| TEXT UNDER STUDY |
•••••

We verified the accuracy of the constructed prognostic signature by verifying the cohort, and the results showed that this prognostic signature had a strong potential for prognosis prediction of GC patients, and there was a strong correlation between this prognostic signature and GC immunity. Nomograms that combine risk signatures with clinical features can accurately predict the prognosis of patients with GC.
Finally, KEGG enrichment analysis showed that DEGs was mainly enriched in the Cell cycle, p53 signaling pathway, IL-17 signaling pathway, MAPK signaling pathway, and PI3K-Akt signaling pathway. p53 is a tumor suppressor gene, and p53 mutations have been reported in many cancers[54]. When p53 mutations occur, cells proliferate abnormally and transform into cancer cells. GC patients with p53 mutation have worse prognosis than those without mutation [55]. More and more evidences support the pathogenic role of IL-17 in cancer formation, including colon cancer [56] and lung cancer [57]. Wu [58]found that IL-17 could promote tumor angiogenesis by mediating the up-regulation of VEGF in GC through STAT3 pathway. It has been confirmed that MAPK and PI3K-Akt pathways are involved in many processes of the occurrence and development of GC[59–61]. The results of GSEA analysis showed that compared with Cluster C2, Cluster C1 had low expression in lipid metabolism and glutathione metabolism, which were important metabolic pathways in the occurrence of ferroptosis, which might be related to the poor prognosis of GC.
The above results indicated that the expression of prognosis genes related to ferroptosis was related to the immune microenvironment of GC patients. It can be used to accurately predict the prognosis of GC patients and provide a new strategy for immunotherapy of GC patients.
However, this study has certain limitations. Our signature was constructed and validated based on retrospective data, without relevant experimental verification.

•••••

| DATASET SECTION |
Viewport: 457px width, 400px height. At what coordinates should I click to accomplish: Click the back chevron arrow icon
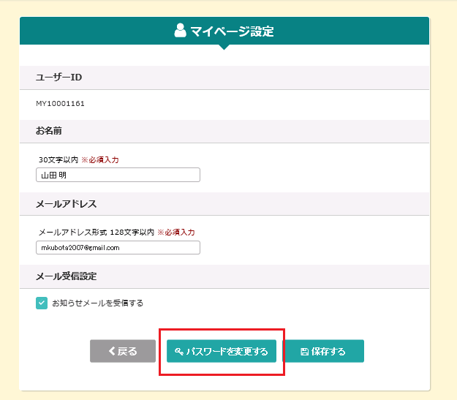[112, 351]
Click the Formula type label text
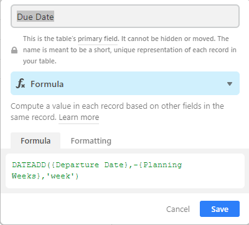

•••••

| REQUIREMENT A |
Answer these questions from the gastric cancer passage:
(i) Which five pathways did KEGG enrichment analysis show the DEGs were mainly enriched in?
(ii) Through which pathway, according to Wu, does IL-17 mediate the up-regulation of VEGF in GC?
(iii) On what kind of data was the signature constructed and validated?
| REQUIREMENT B |
Copy the stretch of the gastric cancer passage from "We verified the" through "patients with GC.", switching each "prognostic signature" to "risk model".
| REQUIREMENT C |
Rewrite the paragraph of the gastric cancer passage that begins "The above results indicated" more briefly, keeping its main facts.
The listing above is separate material, unrelated to the gastric cancer passage.

| RESULT A |
(i) The Cell cycle, p53 signaling pathway, IL-17 signaling pathway, MAPK signaling pathway, and PI3K-Akt signaling pathway.
(ii) The STAT3 pathway.
(iii) Retrospective data.

| RESULT B |
We verified the accuracy of the constructed risk model by verifying the cohort, and the results showed that this risk model had a strong potential for prognosis prediction of GC patients, and there was a strong correlation between this risk model and GC immunity. Nomograms that combine risk signatures with clinical features can accurately predict the prognosis of patients with GC.

| RESULT C |
The expression of ferroptosis-related prognosis genes was linked to the immune microenvironment of GC patients. It can accurately predict their prognosis and offer a new strategy for their immunotherapy.